Quartz: “Global warming” and “climate change” are disasters at conveying our environmental predicament

Welcome to the era of extreme weather.

If you live in the US Midwest, you’re likely accustomed to laughing in the face of winter snow, ice, and freezing winds. But even the hardiest Midwesterner isn’t used to temperatures (including wind chill) falling below -50°F (-45°C); that’s because those are numbers that haven’t been seen in decades. The last time Chicago was this cold, Ronald Reagan was US president, the Berlin Wall had yet to fall, and the public release of the World Wide Web was still six years away. On Wednesday, the highs throughout much of Canada and the Upper Midwest of the US were lower than the high temperature on Mars.

If you live in southern Australia, you probably think it’s cute when the British press freaks out about heat waves where the mean summer-time temperature is around 61°F (16°C), as it was last year.

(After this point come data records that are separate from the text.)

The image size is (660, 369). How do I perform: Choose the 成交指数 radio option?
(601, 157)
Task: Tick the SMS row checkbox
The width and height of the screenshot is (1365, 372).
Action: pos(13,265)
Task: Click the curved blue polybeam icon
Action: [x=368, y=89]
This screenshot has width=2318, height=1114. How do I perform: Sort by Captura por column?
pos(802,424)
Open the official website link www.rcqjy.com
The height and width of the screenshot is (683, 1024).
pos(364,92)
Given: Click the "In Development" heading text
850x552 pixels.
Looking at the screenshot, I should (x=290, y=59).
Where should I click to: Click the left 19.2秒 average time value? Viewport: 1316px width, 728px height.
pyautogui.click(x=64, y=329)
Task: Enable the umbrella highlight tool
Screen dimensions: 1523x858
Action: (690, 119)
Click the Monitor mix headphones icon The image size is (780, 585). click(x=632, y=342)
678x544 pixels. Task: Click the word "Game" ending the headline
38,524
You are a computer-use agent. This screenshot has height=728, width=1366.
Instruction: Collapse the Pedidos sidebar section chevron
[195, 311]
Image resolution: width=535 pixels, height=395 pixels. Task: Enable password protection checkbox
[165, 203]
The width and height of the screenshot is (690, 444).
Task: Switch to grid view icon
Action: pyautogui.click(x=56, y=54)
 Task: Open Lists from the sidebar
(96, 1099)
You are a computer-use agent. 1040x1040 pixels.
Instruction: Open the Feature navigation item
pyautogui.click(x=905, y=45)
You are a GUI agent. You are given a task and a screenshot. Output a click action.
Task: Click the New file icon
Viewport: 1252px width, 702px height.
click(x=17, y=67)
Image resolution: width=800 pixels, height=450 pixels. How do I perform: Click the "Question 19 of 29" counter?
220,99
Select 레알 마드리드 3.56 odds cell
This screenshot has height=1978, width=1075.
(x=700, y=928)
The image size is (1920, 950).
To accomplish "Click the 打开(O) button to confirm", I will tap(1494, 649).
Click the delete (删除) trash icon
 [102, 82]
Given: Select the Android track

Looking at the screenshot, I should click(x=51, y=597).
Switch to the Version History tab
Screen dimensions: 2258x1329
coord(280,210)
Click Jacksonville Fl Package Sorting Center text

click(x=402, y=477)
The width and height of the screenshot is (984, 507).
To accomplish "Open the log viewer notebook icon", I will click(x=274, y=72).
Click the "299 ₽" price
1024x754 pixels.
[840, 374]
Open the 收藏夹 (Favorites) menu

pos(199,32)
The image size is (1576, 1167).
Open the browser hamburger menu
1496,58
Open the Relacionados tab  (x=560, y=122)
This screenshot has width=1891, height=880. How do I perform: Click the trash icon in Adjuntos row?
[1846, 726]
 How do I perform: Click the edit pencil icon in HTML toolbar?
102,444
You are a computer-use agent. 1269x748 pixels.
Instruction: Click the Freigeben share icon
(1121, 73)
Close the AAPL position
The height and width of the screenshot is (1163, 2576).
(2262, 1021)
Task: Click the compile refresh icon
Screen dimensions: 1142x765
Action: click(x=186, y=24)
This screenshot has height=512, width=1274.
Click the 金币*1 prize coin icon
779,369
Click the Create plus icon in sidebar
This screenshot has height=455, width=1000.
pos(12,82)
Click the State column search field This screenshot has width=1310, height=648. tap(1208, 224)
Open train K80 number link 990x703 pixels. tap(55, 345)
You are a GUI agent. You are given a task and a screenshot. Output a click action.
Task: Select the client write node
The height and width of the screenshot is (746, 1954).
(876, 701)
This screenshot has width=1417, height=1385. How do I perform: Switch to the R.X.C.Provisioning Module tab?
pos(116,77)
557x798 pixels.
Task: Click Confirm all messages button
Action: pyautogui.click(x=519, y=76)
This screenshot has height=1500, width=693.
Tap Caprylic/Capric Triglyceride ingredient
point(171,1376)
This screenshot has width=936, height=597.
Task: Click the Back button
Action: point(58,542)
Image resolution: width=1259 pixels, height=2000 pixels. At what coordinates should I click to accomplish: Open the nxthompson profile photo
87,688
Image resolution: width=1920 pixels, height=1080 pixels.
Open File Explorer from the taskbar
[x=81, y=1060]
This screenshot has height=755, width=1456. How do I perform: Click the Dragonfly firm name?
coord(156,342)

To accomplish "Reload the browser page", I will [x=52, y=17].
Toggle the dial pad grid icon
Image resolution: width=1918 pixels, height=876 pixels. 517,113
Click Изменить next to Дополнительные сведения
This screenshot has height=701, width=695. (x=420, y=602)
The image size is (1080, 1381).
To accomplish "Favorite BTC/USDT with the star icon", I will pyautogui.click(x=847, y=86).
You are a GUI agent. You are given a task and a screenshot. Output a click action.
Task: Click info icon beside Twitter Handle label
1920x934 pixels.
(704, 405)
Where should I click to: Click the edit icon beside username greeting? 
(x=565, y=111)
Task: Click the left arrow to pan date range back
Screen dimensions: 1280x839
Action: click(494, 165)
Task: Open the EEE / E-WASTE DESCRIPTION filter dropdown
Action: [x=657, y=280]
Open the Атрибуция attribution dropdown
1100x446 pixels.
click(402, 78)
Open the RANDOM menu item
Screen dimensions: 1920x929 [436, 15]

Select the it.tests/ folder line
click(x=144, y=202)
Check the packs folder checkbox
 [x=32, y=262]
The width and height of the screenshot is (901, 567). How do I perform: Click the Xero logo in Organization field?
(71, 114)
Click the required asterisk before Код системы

After all, the mean temperature in Adelaide—for the entire year—is 72.5°F (22.5°C). January, summer in south Australia, averages 85°F (29.4°C). But there’s nothing winsome about 115.9°F (46.6°C) weather, which is where thermometers maxed out in Adelaide during last week’s record-breaking heatwave.

If it feels like every month brings some novel or record-setting environmental disaster, it’s because, often, it does. Unfortunately, in an epic feat of brand mismanagement, the climatologists who first began ringing the alarm that Earth was on a crash course for inhospitality called the situation “global warming.” That remains accurate, on a planetary scale: 2018 was the fourth-warmest year on record, based on global annual temperatures. The only years warmer were 2015, 2016, and 2017. Ocean surface temperatures, on average, have been steadily increasing since the 1970s.

But that term, “global warming,” is too easily misconstrued, too easily manipulated by bad-faith actors like US president Donald Trump, who point to cold weather events or rainstorms and say “how could Earth be turning hot and dry when it’s colder and raining more than ever?” These science deniers are disingenuous, of course; just take a peek underneath the hood of any politician spouting climate-change denials and you’ll find vainglorious party operatives and avaricious industry influencers lodged in the machinery.